The election marks the first time in 70 years that an Austrian President will belong to neither the Social Democratic nor the Austrian People's Party. It is also the longest election process in Austria's postwar history.
In April, Hofer received 35 percent of the vote and van der Bellen won 22 percent, sending them head-to-head in the second round, held in May. On May 22 Hofer was narrowly beaten by Van der Bellen, by just less than 31,000 votes.
However, Austria's Constitutional Court ruled that the result should be annulled and the election held again because some ballots had been handled improperly. Although there was no suggestion of fraud, the court heard that electoral staff had opened some postal votes prematurely, and stored them in the wrong place.

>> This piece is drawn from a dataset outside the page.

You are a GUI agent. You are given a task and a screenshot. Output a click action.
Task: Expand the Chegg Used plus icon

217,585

Repeat voting had been scheduled for October 3, but in September Austrian Interior Minister Wolfgang Sobotka announced that the vote was delayed until December because of faulty envelopes sent to postal voters. Sobotka said that the glue on the envelopes failed to seal the envelope after 25 minutes, rendering them unusable.

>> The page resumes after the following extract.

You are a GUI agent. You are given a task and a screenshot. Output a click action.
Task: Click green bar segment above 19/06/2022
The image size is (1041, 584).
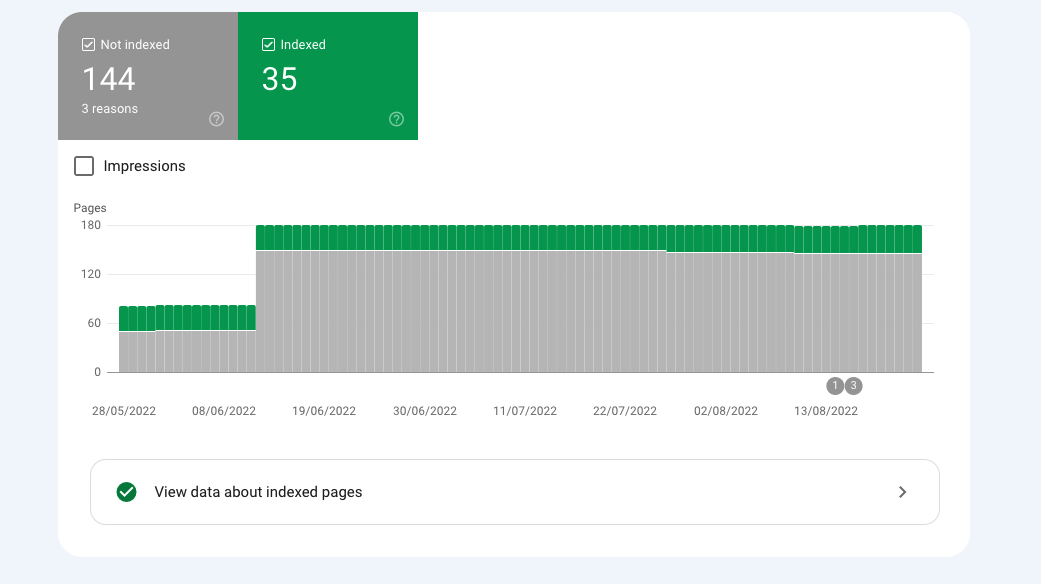click(325, 238)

Not only are these elections the longest in Austria's history, they are the most expensive. According to the Oesterreich 24 news portal, Van der Bellen has collected 7.1 million euros ($7.6 million) in campaign donations, and Hofer has raised 5.9 million euros ($6.3 million).
On Friday Austria's Krone newspaper reported that the protracted election saga appears to have caused public interest to wane. The Austrian authorities have received 20.2 percent fewer applications for postal votes for the December 4 elections, than for the second round which was held in May.
Austria is a parliamentary republic in which the federal Chancellor (currently SPD leader Christian Kern) has the most powerful position.
However, according to the Austrian constitution, which dates back to 1929, the President has the responsibility to appoint and dismiss the federal Chancellor and the government, and even has the right to issue emergency decrees when parliament has been dissolved.
So far Presidents of the post-war Republic of Austria have declined to exercise all the power afforded to them under the constitution, and a presidential emergency decree requires in practice a government proposal, and approval from parliament.